The United Nations (UN) said in a confidential report that North Korea stole $630 million of crypto last year, according to a Feb. 6 Reuters report.

The UN noted that its estimate is considerably lower than a competing estimate from Chainalysis last week. Chainalysis said that the country stole $1.7 billion of crypto in 2022 — representing slightly less than half of the $3.8 billion that was stolen in total.

The UN suggested that variations in the dollar value of stolen cryptocurrency may be responsible for the difference between the two estimates. Though its own estimate is nearly three times lower than Chainalysis’s estimate, the UN conceded that 2022 was a record-breaking year for North Korean cryptocurrency theft by either account.

Additionally, the UN noted that North Korea targeted foreign aerospace and defense companies and their networks in order to steal information. North Korea was able to extort payments from their possession of that information by using ransomware.

The publicized sections of the report do not explicitly state that those payments were made in cryptocurrency. However, virtually all ransomware relies on Bitcoin payments, meaning that North Korean attackers were almost certainly paid in cryptocurrency.

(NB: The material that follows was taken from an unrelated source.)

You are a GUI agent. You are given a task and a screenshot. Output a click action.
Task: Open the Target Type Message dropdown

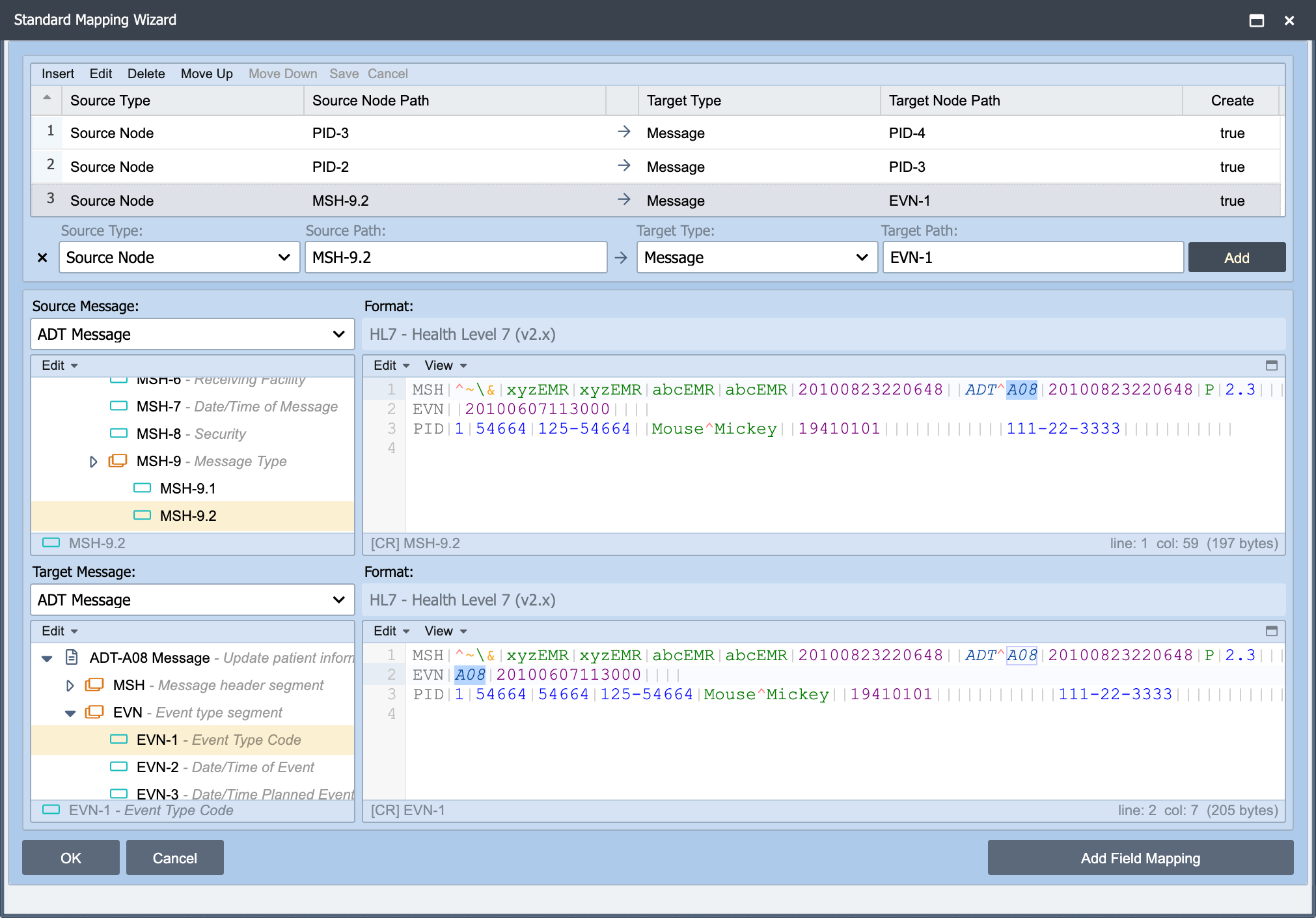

Outside of ransomware, North Korean groups have been implicated in various crypto incidents including attacks on Harmony Protocol, Ronin Bridge and individual Japanese crypto firms. Furthermore, North Korea’s alleged use of the Tornado Cash coin mixer was one reason the protocol was sanctioned by the U.S. Treasury in August 2022.

Long-term reports published by a South Korean agency in December also suggested that North Korean hackers have stolen $1.2 billion since 2017.

The UN report is set to become public in the coming months.